Total posts : 45366
As mentioned above we are tending to come full circle from mainframe to PC back to mainframe (cloud). At my University in the early 70s our department was the first to connect to the mainframe from a remote terminal. The whole thing was about control and we had to contend with things such as BTAM interface and EBCDIC coding which meant we could only use terminal equipment from one manufacturer selected by the University. The system was down more than it was up and the reason given was “hardware issues” when the truth was that remote terminal uses were given low processor priority so batch jobs which generated income could run at higher priority. This was a sound business decision but it discouraged key to disc applications.
When minicomputers became available (such as from DEC) the University formed a central computer use committee which was charged with approving or not all computer uses campus wide, and from whom permission to purchase a computer with grant funding had to be granted (it never was until much later).
Our department eventually became the first on Campus to be allowed to buy and operate a mini system with the condition that it didn’t include a compiler and therefore it wasn’t a computer! Our justification was that we needed 24/7 real time data acquisition and key to disc capability for patient care in the hospitals. We arranged funding through research grants and patient billing so this required no support from the University.
When PCs became available in about 83 the University would not permit purchasing them unless permission was granted by the central computer committee and this was given only on the condition that they would control the uses of the machines. I recall arguing with them that the PC will become a commodity such as did the electric typewriter but it didn’t fly. This policy continued until I left in 85.
It wasn’t about efficient use of computer technology, it was about control and I feel the same way about the proposed “Cloud Computing”. With control comes money and this is probably the driving factor. Some people and businesses will welcome relief from the burden of maintaining their stand alone desktop applications but this will restrict what others whose apps don’t fit the mold can do.
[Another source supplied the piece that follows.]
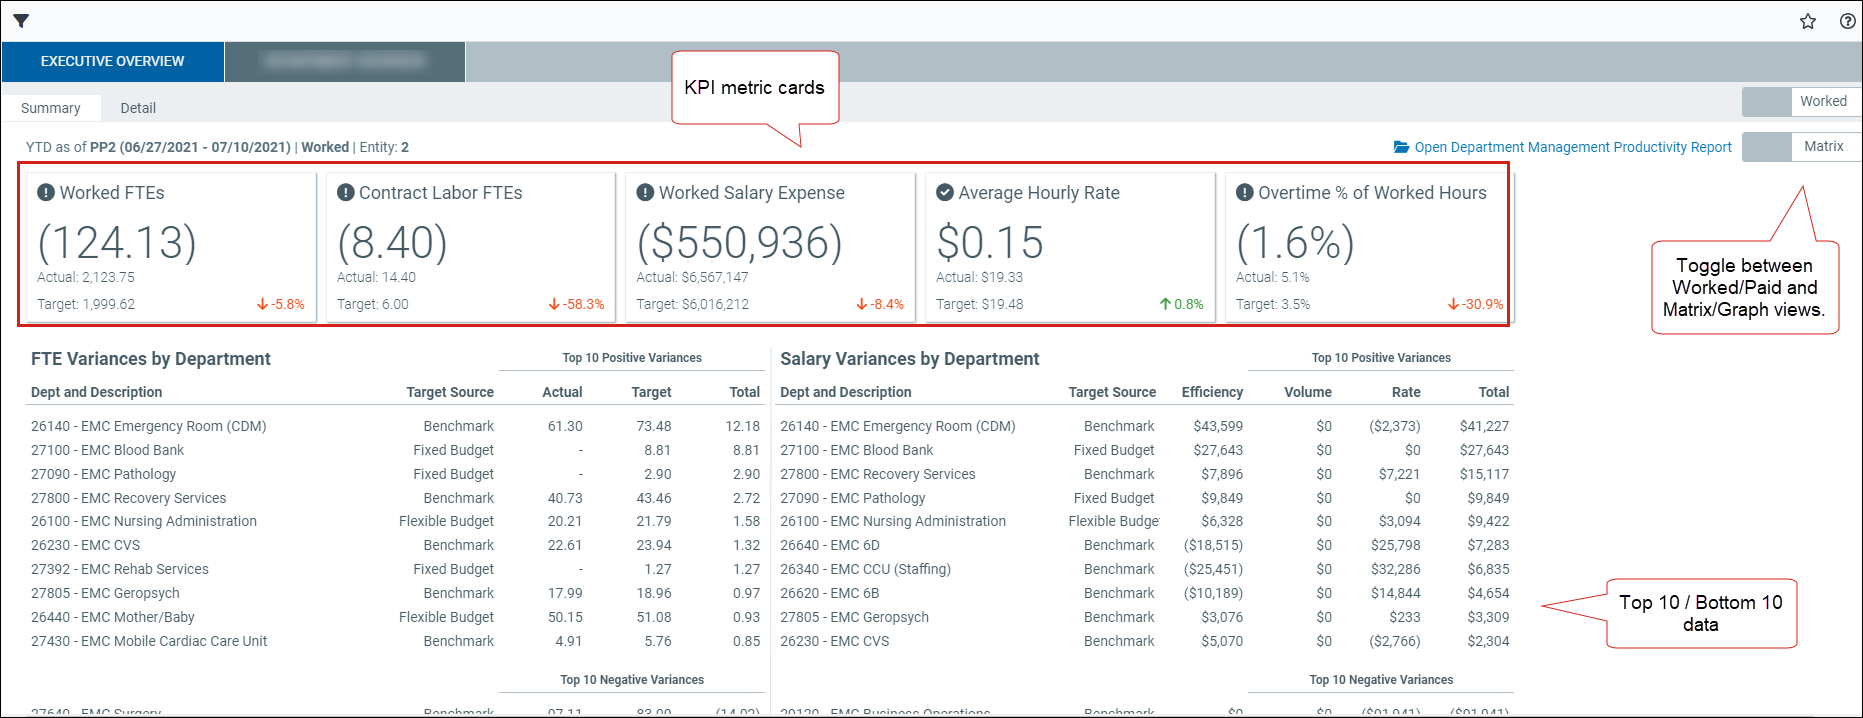The height and width of the screenshot is (718, 1863).
Task: Open the filter funnel icon
Action: click(21, 21)
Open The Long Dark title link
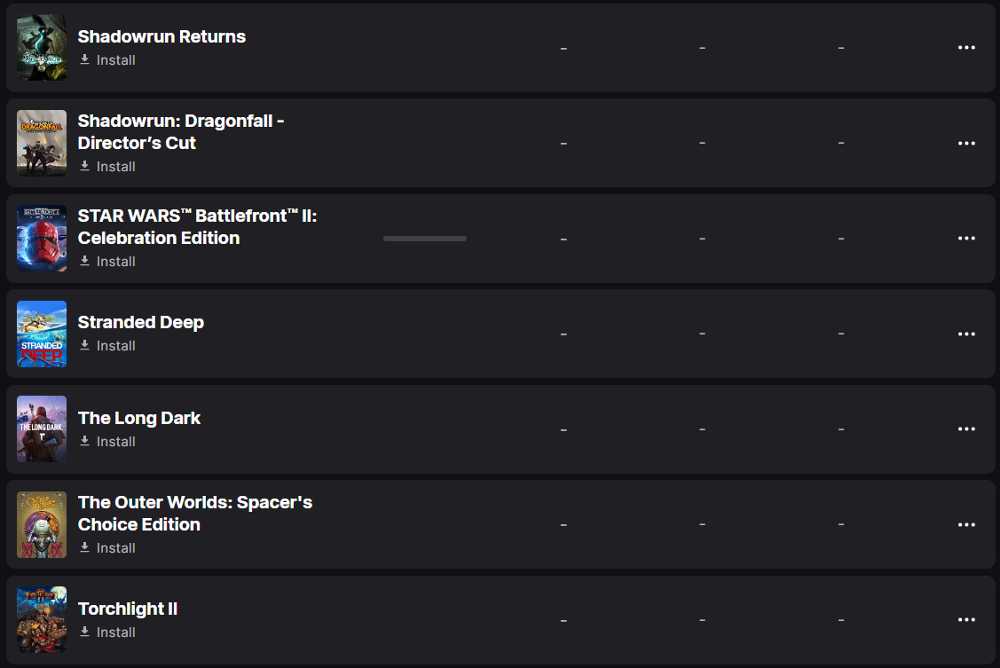Screen dimensions: 1000x668 click(139, 418)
How are you going to like it when apps you want to run are subject to the control and permission of a central provider and you have to pay each time you do so? I don’t welcome this thought since I have already lived it and it was a great impediment.
As more control goes to the Cloud Providers there will be less software available from the little guys who many times share for free or for a nominal fee. I have already tasted this with the problems I had with Win 7 mentioned earlier. I believe this will be a major step backward and am going to try to keep using the software and hardware which I already have, independent of the Cloud, for as long as possible.